Research Director Professor Andreas Obermair at UQ's Queensland Centre for Gynaecological Cancer Research said the trial will assess sentinel lymph node removal during surgery for early-stage endometrial cancer.
"The standard treatment is a hysterectomy and lymph node dissection, despite the effectiveness of this second part of the surgery not being proven," Professor Obermair said.
"Doctors use lymph node dissection to determine the extent of the disease, but there is no evidence of patient benefit.
"In fact, it may put the patient at risk by prolonging the operation and anesthetic time and delay their recovery.
"Patients have also expressed concern that the current surgical approach may cause more harm than good."

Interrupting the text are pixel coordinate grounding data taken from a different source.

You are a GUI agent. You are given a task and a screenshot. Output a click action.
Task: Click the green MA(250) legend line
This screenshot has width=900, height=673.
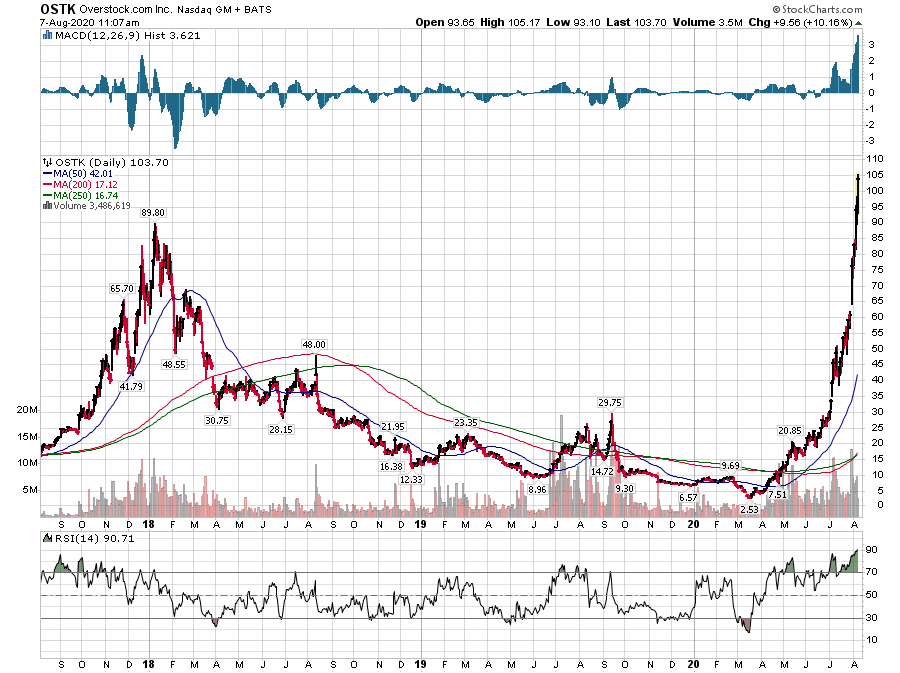click(x=48, y=195)
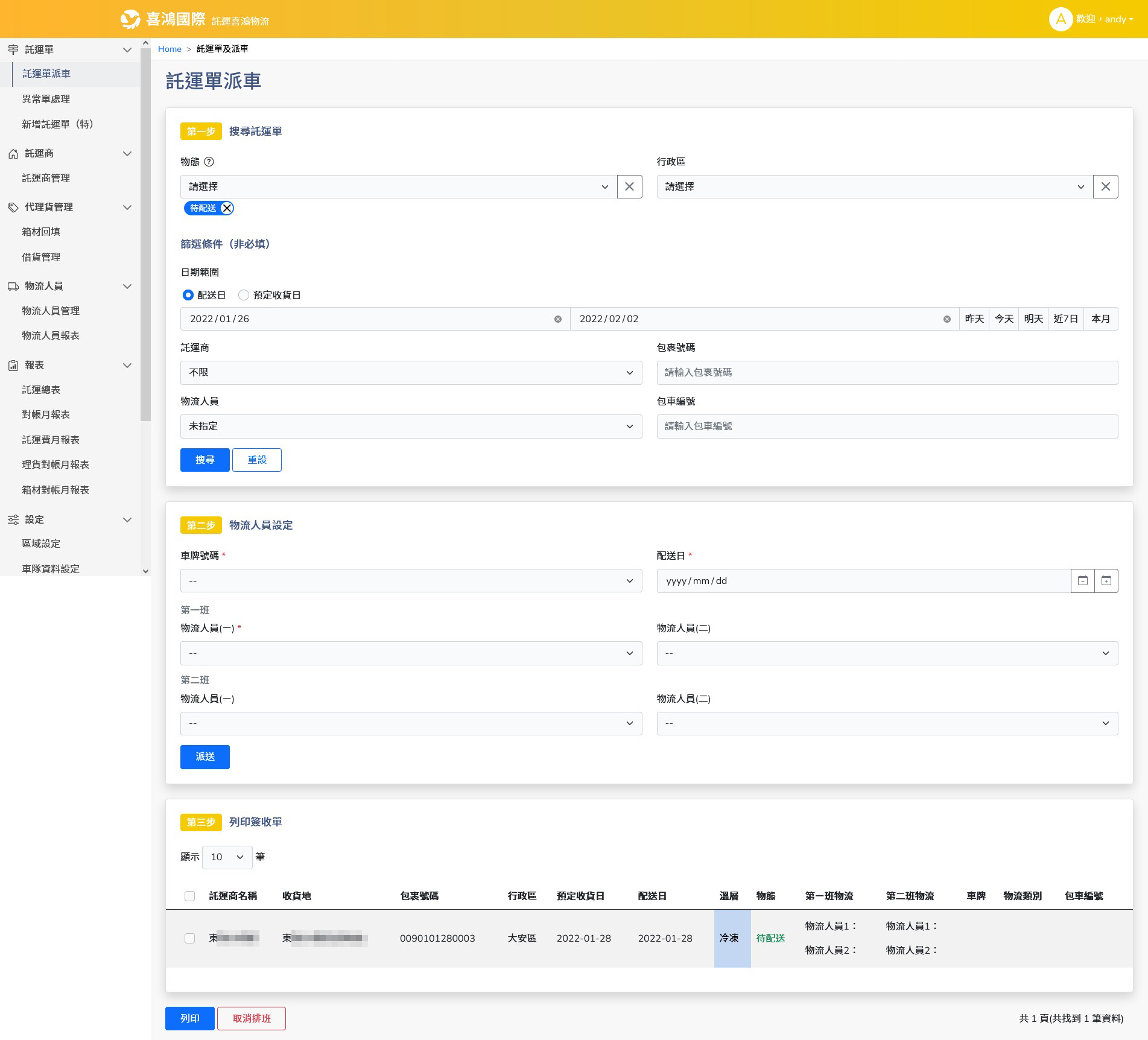The height and width of the screenshot is (1040, 1148).
Task: Check the row checkbox for package 0090101280003
Action: (190, 938)
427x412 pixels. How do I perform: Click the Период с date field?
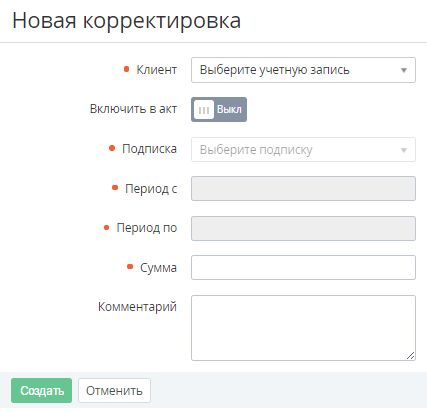[303, 189]
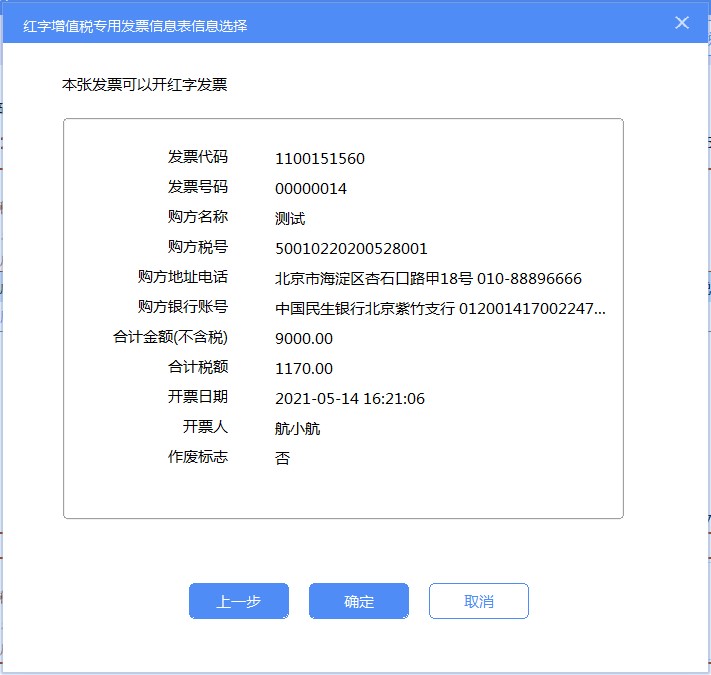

Called ENDO3, the trial will address patient and clinician concerns and fill a 30-year knowledge gap by evaluating the effectiveness, benefit and risks of sentinel lymph node removal.
Ultimately, we aim to reduce the potential for unnecessary overtreatment of women with endometrial cancer."
Professor Andreas Obermair at UQ's Queensland Centre for Gynaecological Cancer Research
Endometrial cancer is the most common gynecological cancer in Australia, with more than 3,000 patients treated annually.
Professor Obermair said the National Health and Medical Research Council (NHMRC) grant will progress the trial and expand it to international collaboration.
"For 20 years, we have been advocating for greater research funding because we know the treatment options we currently have for women with gynecological cancer are outdated and patients deserve better," he said.
"ENDO3 already has support from the international gynecological oncology community because it's recognised the trial results will support better treatment decisions."
Over 5 years, the ENDO3 team will randomize 760 patients with stage one endometrial cancer to surgery with or without sentinel lymph node dissection.
The trial will determine the probability of disease-free survival at four years.
So far, 158 patients are enrolled with 16 accredited surgeons.